• Exercise requirements
Of the entries below, return exactly those lines that fall between the one containing "The width and height of the screenshot is (570, 356)." and the one containing "This screenshot has height=324, width=615.", the two end lines included.

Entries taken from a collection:
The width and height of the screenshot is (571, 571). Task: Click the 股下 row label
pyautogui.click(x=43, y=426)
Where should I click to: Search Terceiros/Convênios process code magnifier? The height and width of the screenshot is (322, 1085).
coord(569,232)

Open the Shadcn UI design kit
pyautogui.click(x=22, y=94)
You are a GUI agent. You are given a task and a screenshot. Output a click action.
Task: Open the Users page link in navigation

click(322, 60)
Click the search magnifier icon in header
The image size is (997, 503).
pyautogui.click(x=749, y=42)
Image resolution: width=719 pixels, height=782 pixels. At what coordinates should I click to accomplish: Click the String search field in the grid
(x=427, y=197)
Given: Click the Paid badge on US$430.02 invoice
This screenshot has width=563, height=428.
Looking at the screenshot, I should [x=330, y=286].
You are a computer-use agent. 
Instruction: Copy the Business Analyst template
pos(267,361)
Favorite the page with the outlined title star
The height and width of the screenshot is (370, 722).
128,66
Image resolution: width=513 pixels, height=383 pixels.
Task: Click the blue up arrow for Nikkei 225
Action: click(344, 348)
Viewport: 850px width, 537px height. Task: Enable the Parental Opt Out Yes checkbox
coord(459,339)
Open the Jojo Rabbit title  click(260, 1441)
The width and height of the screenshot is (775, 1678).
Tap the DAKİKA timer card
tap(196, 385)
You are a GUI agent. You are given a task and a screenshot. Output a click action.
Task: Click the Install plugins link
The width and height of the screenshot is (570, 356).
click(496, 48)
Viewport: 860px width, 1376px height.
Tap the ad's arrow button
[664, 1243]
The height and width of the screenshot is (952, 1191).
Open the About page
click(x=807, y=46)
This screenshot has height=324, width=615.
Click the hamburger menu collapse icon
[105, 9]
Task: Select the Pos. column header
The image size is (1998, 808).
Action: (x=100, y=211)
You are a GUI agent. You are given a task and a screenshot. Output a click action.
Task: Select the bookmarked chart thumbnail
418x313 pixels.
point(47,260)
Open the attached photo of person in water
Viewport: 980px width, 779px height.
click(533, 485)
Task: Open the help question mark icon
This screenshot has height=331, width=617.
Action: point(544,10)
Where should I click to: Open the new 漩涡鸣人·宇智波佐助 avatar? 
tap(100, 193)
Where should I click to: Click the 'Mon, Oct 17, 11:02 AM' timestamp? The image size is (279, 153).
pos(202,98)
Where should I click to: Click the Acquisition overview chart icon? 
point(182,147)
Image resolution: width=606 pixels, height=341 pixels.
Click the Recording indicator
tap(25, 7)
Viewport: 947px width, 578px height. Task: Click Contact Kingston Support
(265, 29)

• Reply to the task
The width and height of the screenshot is (570, 356).
click(496, 48)
Viewport: 860px width, 1376px height.
Tap the ad's arrow button
[664, 1243]
The height and width of the screenshot is (952, 1191).
Open the About page
click(x=807, y=46)
This screenshot has height=324, width=615.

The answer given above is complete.